As applicable to the facts in this case, the Court held that a defendant who has been advised of his right to appeal but does not file the appeal in a timely manner is entitled to file out of time "if he satisfies the burden of demonstrating, by his own certification and by a preponderance of the credible evidence, that defendant did request the filing of an appeal in a timely manner and that his then counsel failed to prosecute it." Id. at 542 (footnote omitted).

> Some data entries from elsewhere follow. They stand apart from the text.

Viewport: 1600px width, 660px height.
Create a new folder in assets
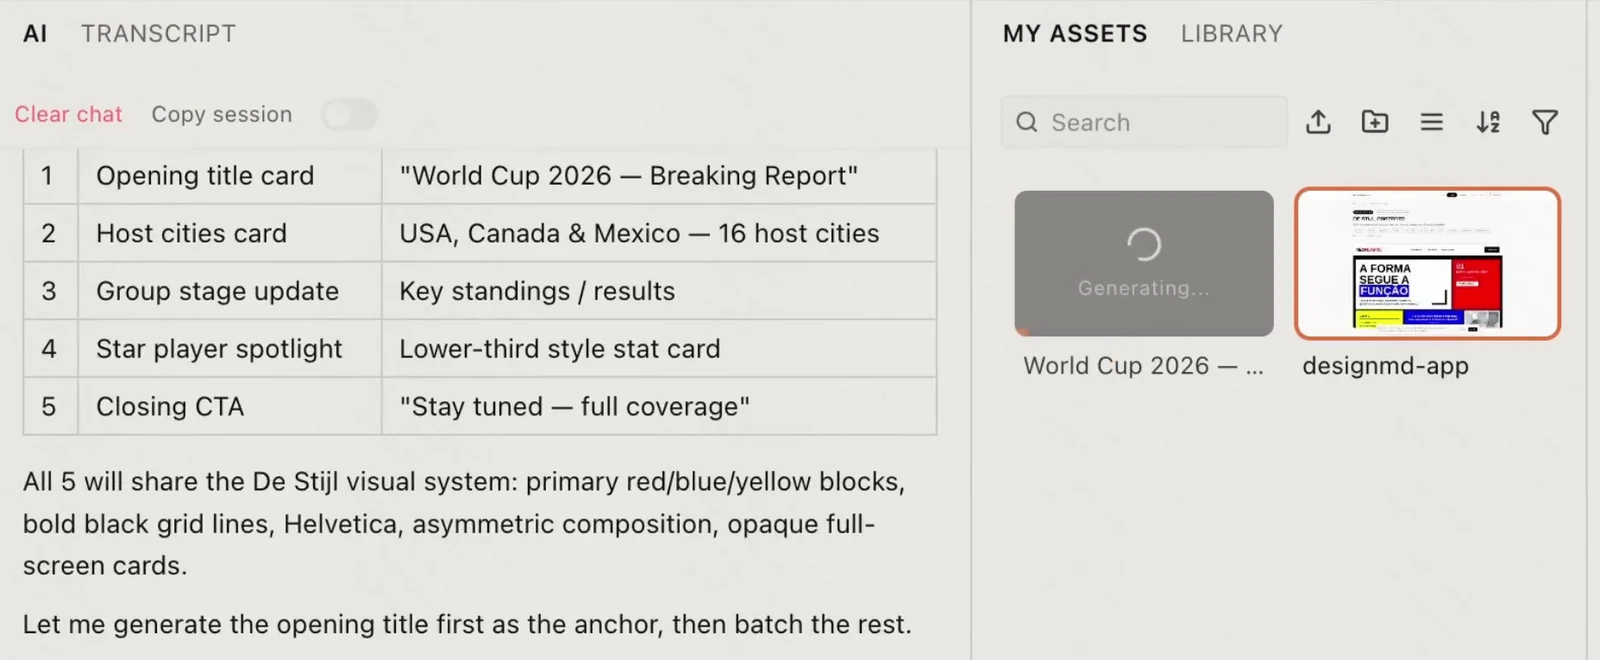tap(1375, 122)
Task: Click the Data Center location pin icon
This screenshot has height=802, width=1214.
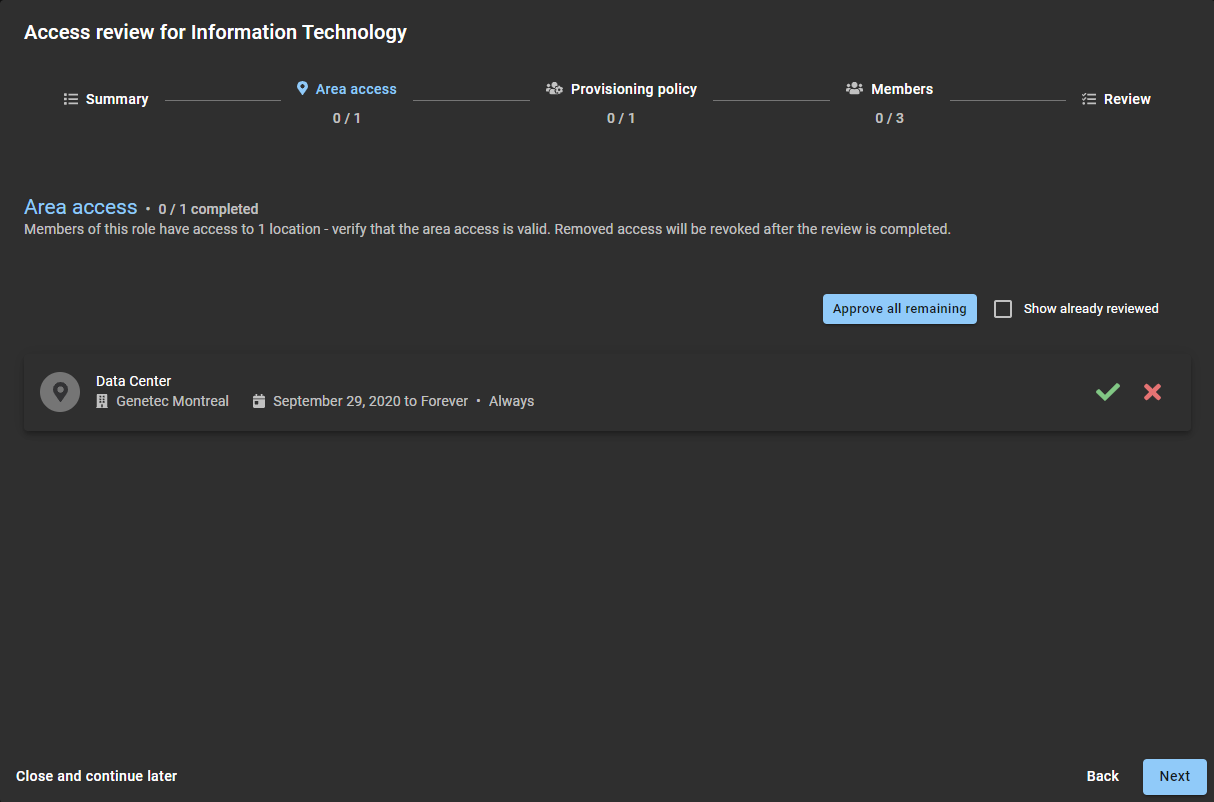Action: click(60, 392)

The record before us contains the following statement by defendant in his verified PCR petition:

25. Following the resentencing on remand, Briston asked his attorney to file a notice of appeal. The attorney did not do so, thereby denying Briston his opportunity for appellate review. Accordingly, he should be permitted to file a notice of appeal.

As we have stated, the State does not deny this verified statement by defendant. Although defendant's statement is imprecise with respect to timing, we read it as being a timely request that counsel file the appeal. Accordingly, under Altman and Molina, defendant should be granted leave to file an appeal out of time of his resentencing.

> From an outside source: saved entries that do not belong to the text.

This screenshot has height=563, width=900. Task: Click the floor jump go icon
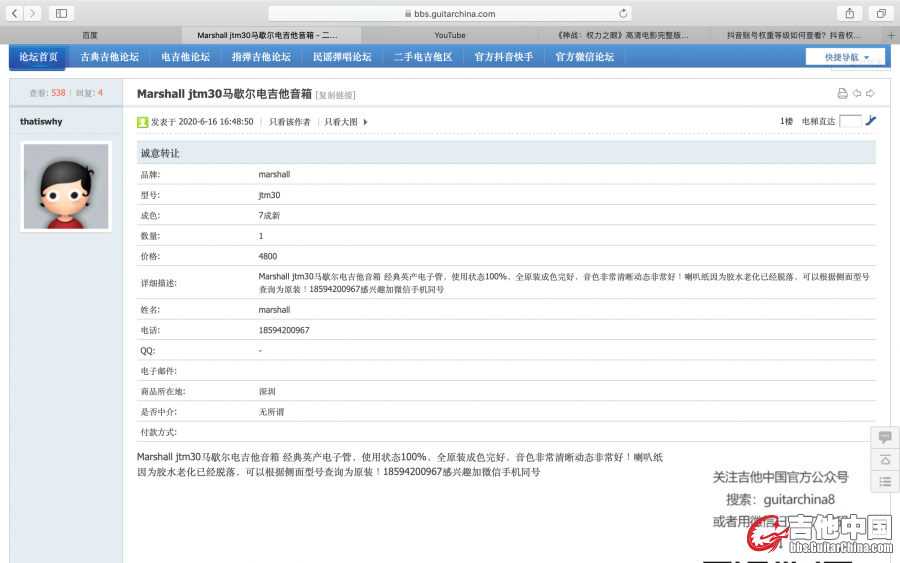[x=871, y=121]

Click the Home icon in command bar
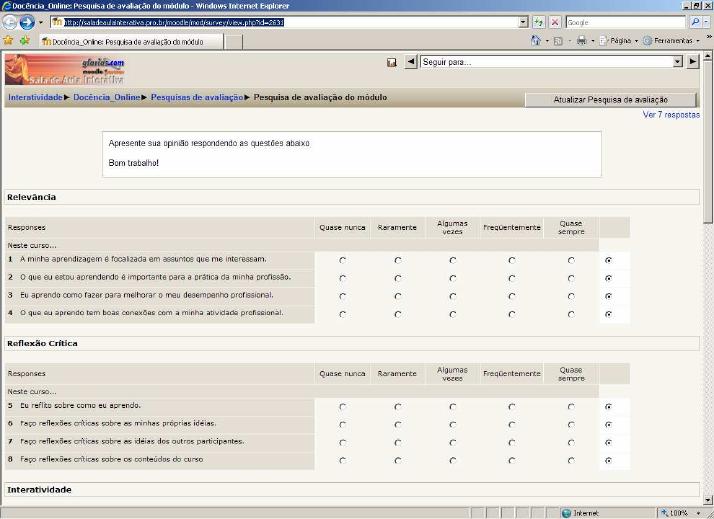click(x=536, y=41)
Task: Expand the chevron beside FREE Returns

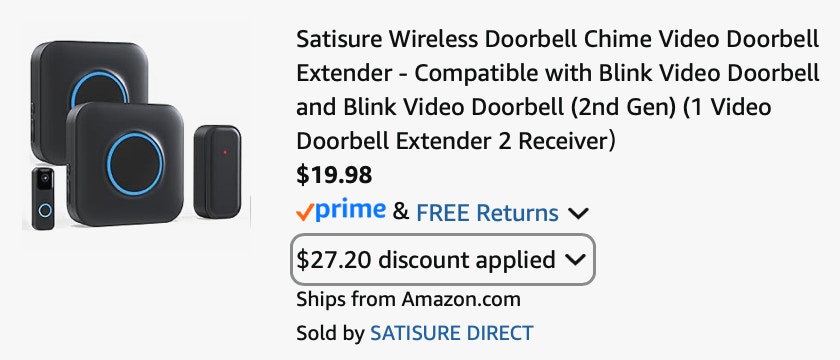Action: click(578, 214)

Because (1) the factual record is complete and undisputed,

(2) the trial court did not make any findings on this issue, and

(3) as within time relief may only be granted upon a motion to this court, we exercise original jurisdiction, see Rule 2:10-5; State v. Harris, 181 N.J. 391, 417 (2004), cert. denied, 545 U.S. 1145, 125 S. Ct. 2973, 162 L. Ed. 2d 898 (2005), to resolve the issue. In doing so, we deem defendant's request in his PCR petition for leave to file an appeal from his resentencing out of time as a motion for such leave, and, based upon the factual record and the holdings in Altman and Molina, we grant the motion. The appeal is limited to the December 12, 2008 resentencing that occurred as a result of our prior remand. The appeal shall be filed promptly after the filing of this opinion.


For the reasons we have expressed, the February 4, 2011 order denying defendant's PCR petition is affirmed as modified.